O pânico do ébola está sempre presente entre os espanhóis, sublinha ainda a AFP: quem tiver um princípio de febre, vómitos, uma dor de barriga, uma simples tosse, qualquer mal-estar, mesmo que não tenha nada a ver com os sintomas de ébola, pode desencadear uma zaragata.

Mas as principais primeiras vítimas deste ambiente são os imigrantes ou cidadãos de origem africana.

Em Itália, foi activado um alerta sanitário na segunda-feira, quando um cidadão da Somália, que há dois anos não saía de território italiano, sangrou do nariz e se sentiu mal numas instalações dos serviços de imigração, onde se tinha dirigido para renovar os seus papéis. Na verdade, diz a AFP, teve uma crise de epilepsia.

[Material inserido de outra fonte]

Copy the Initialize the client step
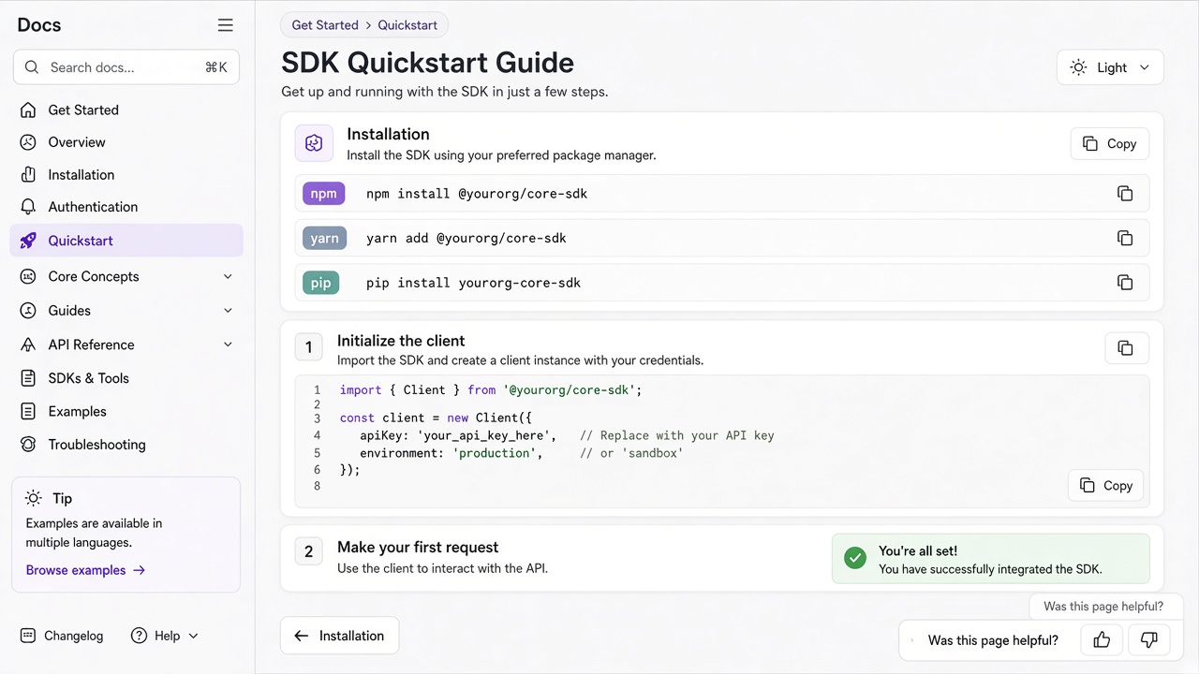The width and height of the screenshot is (1199, 674). [1126, 348]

O director de uma escola primária em Inglaterra cancelou um programa de intercâmbio de professores com o Gana, depois de os pais terem ameaçado não enviar os seus filhos às aulas. Mas o Gana não tem quaisquer casos de ébola.

Ainda na segunda-feira, uma esquadra nos arredores de Paris ficou em isolamento quando um homem lá entrou, e disse que tinha vindo da Nigéria e estava com vómitos. Mas tinha regressado há três meses – muito para além do período de incubação do vírus do ébola, que é de apenas 21 dias.

Africanos = vírus
Estes casos são quase anedóticos, mas há episódios mais graves. A embaixada da República do Congo viu o aluguer de um edifício ser recusado em Paris “por causa da epidemia de ébola” pela empresa Docks. A embaixada emitiu um comunicado em que se “espanta com a razão invocada, chocante e irresponsável, que estigmatiza toda a comunidade africana em França”. Este país não está afectado pela epidemia.

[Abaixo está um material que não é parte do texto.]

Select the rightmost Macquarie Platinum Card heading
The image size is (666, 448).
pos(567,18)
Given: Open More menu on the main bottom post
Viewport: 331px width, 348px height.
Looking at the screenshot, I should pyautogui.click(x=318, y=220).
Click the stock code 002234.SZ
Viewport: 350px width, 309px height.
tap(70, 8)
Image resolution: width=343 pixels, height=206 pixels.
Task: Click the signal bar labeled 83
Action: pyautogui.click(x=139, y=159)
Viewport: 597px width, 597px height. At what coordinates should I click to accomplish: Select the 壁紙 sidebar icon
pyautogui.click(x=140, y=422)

Nos Estados Unidos, a histeria do ébola assume um rosto mais pessoal. Alphonso Toweh, um escritor liberiano que está de visita a capital norte-americana, contou ao jornal The Washington Post que o homem que estava sentado ao lado dele num autocarro lhe perguntou, educadamente, de onde é que ele era. Quando lhe disse que era da Libéria, ele levantou-se. “Não queria ficar perto de mim. Quando sabem que és liberiano, as pessoas acham que temos o vírus, o que não é o caso”, assegurou.

Washington D.C. é uma zona com uma grande comunidade de imigrantes dos países africanos afectados pela epidemia de ébola – 10 mil da Serra Lea e 6000 da Libéria, segundo o último censo. Agora, queixam-se de que as pessoas recusam-se a apertar-lhes a mão. Fulminam-nos com os olhos se tossirem.